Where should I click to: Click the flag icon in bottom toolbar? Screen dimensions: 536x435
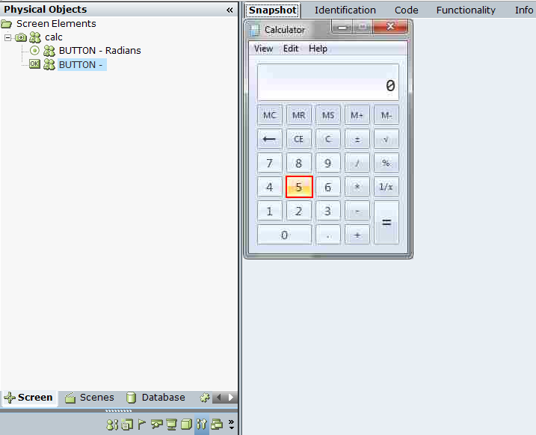(141, 425)
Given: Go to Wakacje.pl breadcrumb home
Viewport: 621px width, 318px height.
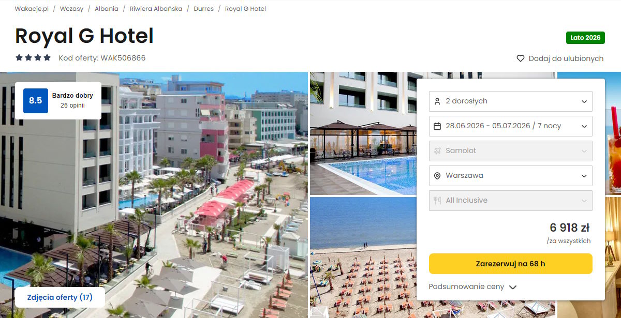Looking at the screenshot, I should [x=32, y=9].
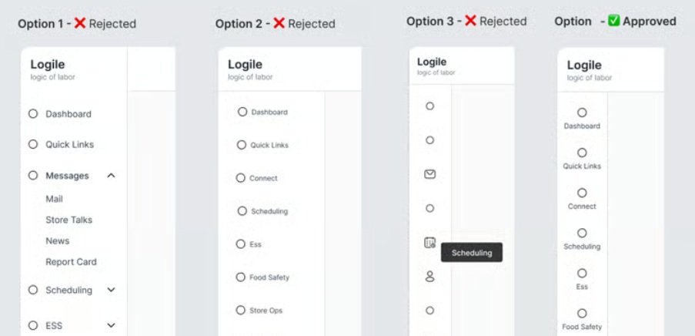Image resolution: width=695 pixels, height=336 pixels.
Task: Click the Dashboard icon in the approved sidebar
Action: tap(582, 113)
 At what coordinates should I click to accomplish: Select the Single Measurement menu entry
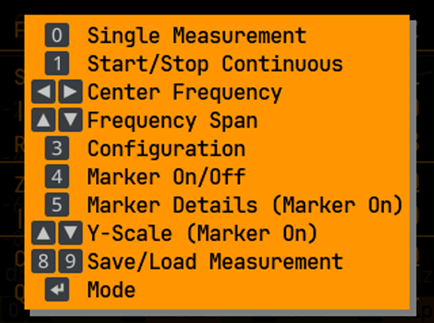pyautogui.click(x=196, y=36)
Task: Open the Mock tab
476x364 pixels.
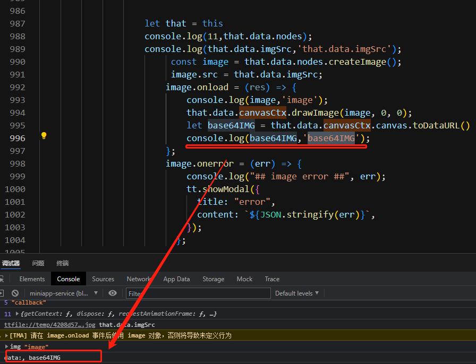Action: 244,279
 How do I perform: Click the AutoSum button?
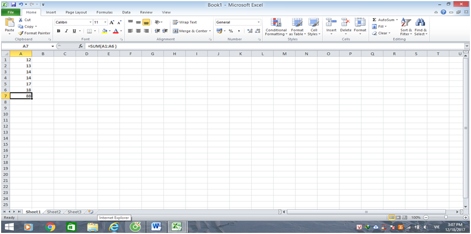coord(385,20)
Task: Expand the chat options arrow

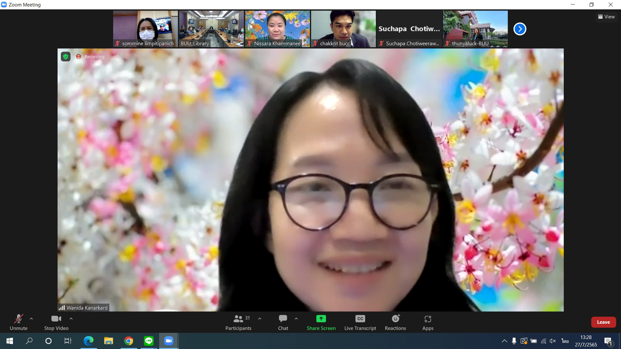Action: [296, 319]
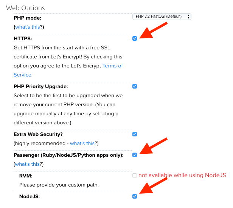Screen dimensions: 233x208
Task: Toggle the NodeJS checkbox
Action: point(135,196)
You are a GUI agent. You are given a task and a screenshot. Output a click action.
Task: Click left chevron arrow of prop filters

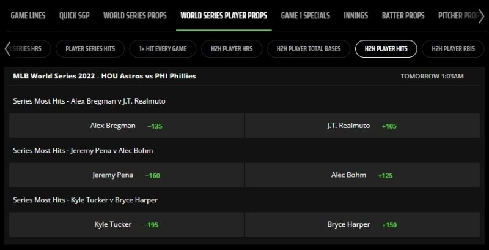[x=7, y=49]
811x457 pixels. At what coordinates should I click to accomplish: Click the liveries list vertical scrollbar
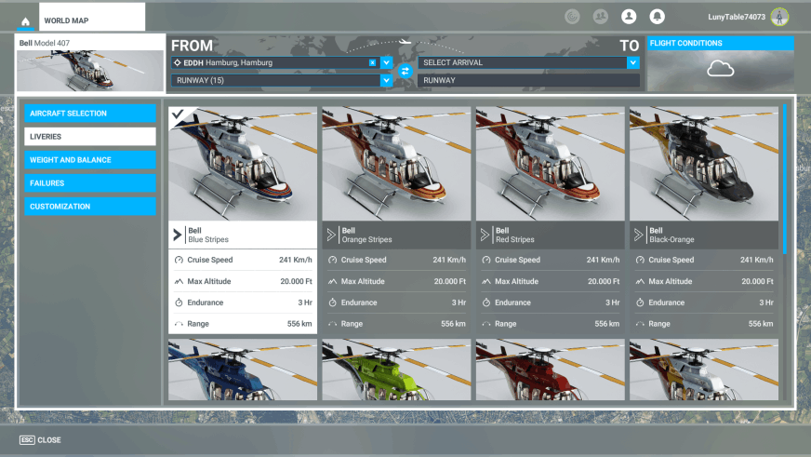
◆ ◆ ◆ ◆
GOAL OF THE EXERCISE: Print the data above exactly; drop every picture.

REPLY TO THE EXERCISE:
Where should I click to: Click the flag icon in bottom toolbar? Screen dimensions: 536x435
(141, 425)
Given: Go to Wakacje.pl breadcrumb home
Viewport: 621px width, 318px height.
Looking at the screenshot, I should [x=32, y=9].
Image resolution: width=695 pixels, height=336 pixels.
Task: Click the Dashboard icon in the approved sidebar
Action: tap(582, 113)
 At what coordinates should I click to accomplish: Select the Single Measurement menu entry
pyautogui.click(x=196, y=36)
Task: Open the Mock tab
476x364 pixels.
Action: 244,279
 How do I perform: Click the AutoSum button?
coord(385,20)
Task: Expand the chat options arrow

Action: [296, 319]
Screen dimensions: 233x208
Task: Toggle the NodeJS checkbox
Action: point(135,196)
You are a GUI agent. You are given a task and a screenshot. Output a click action.
Task: Click left chevron arrow of prop filters

[x=7, y=49]
811x457 pixels. At what coordinates should I click to accomplish: Click the liveries list vertical scrollbar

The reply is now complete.